“Vittoria. Sarà voto palese come ha sempre proposto dal primo giorno il Movimento 5 Stelle“. I primi a festeggiare per la decisione della Giunta per il regolamente del Senato che il voto sulla decadenza del Cavaliere sarà palese, sono gli eletti grillini in Parlamento. “Così“, ha detto la capogruppo a Palazzo Madama Paola Taverna, “la stella della trasparenza illumina il buio del Senato. Senatore Berlusconi è giunta l’ora che si rispetti la legge.

L’idea era arrivata dopo le provocazioni del senatore Pdl Carlo Giovanardi, che aveva detto: “Una volta in Aula temo lo scherzo di alcuni 5 Stelle che potrebbero salvare Berlusconi”. E la risposta dai banchi dei pentastellati era stata quella di proporre il voto palese. “Siamo un movimento di cittadini”, scrivono gli eletti al Senato in una nota, “che non sono disposti a mediare sul principio fondamentale della trasparenza. Il palazzo dove la politica prende le decisioni in nostro nome deve essere una casa di vetro, nel quale le segrete trame e le trattative oscure non possano più trovare dimora”.

La battaglia è contro l’espressione segreta di deputati e senatori: “In Parlamento”, scrivono, “abbiamo condotto fin dall’inizio una battaglia politica senza sconti contro il voto segreto. Il voto segreto, per un rappresentante del popolo, non può esistere. E’ un controsenso, un ossimoro. Oggi abbiamo vinto: la giunta per il regolamento al Senato ha approvato la nostra interpretazione (7 voti contro 6) in base alla quale il voto, in una circostanza simile dove si valuta non tanto la persona ma la tutela dell’onorabilità delle istituzioni, non possa che essere palese”.
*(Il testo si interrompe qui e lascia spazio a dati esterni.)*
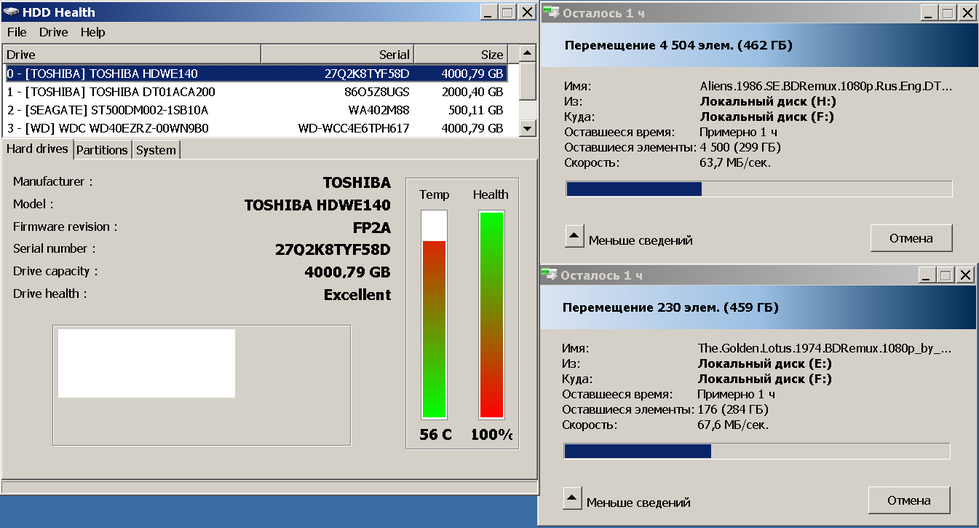The width and height of the screenshot is (979, 528).
Task: Click the title icon of the Aliens transfer dialog
Action: tap(551, 12)
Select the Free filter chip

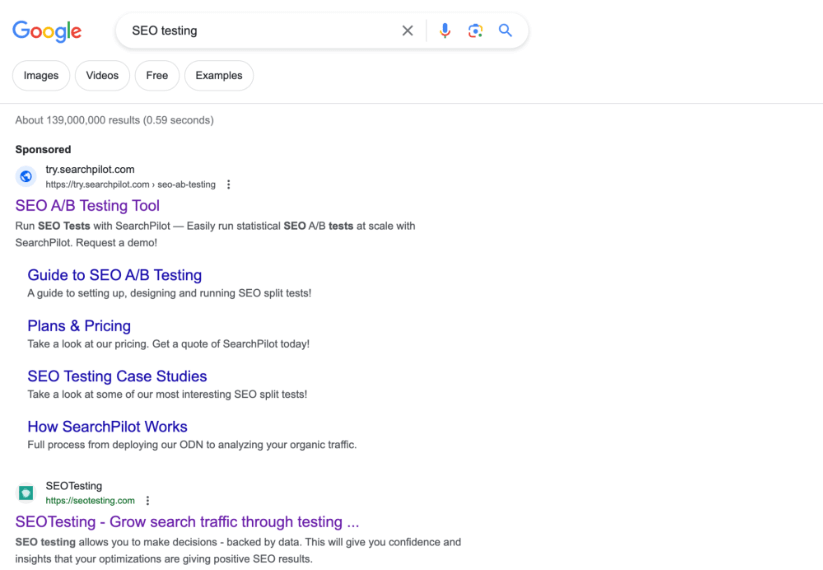click(x=157, y=75)
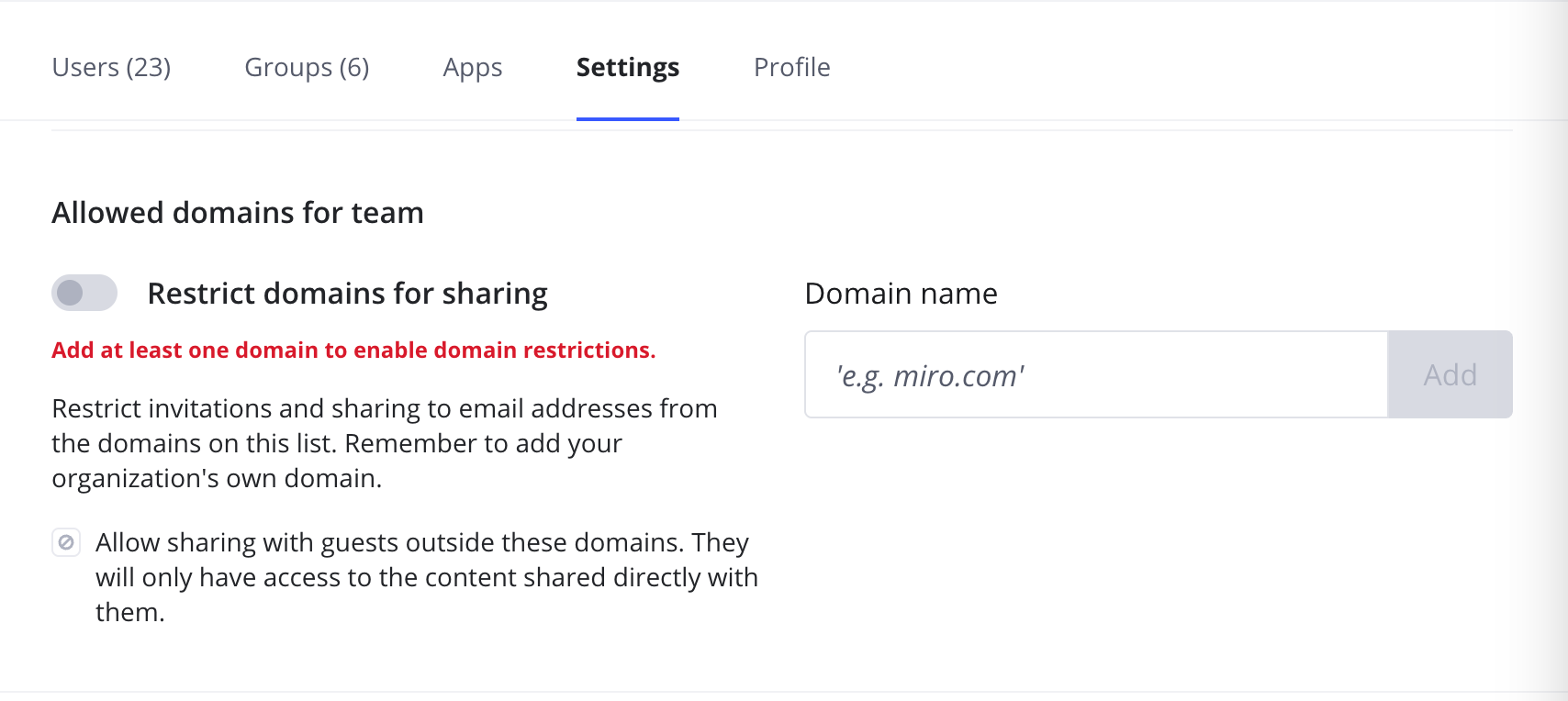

Ora resta solo da decidere il giorno del voto in Parlamento: “Solo ieri”, continuano i 5 Stelle, “avevamo chiesto, in aula, che il voto sulla decadenza avvenisse già la prossima settimana. Inutile aspettare ancora e tenere un Paese come questo, già sull’orlo del baratro, appeso al filo di una decisione che paralizza questo Governo ormai da mesi, nell’attesa di sapere se resterà in piedi o se è destinato a cadere. A questo punto non hanno più scuse. Quale scusa si inventeranno ora, e con quale faccia, per non votare immediatamente, già il prossimo martedì 5 novembre, sulla decadenza di Berlusconi?”.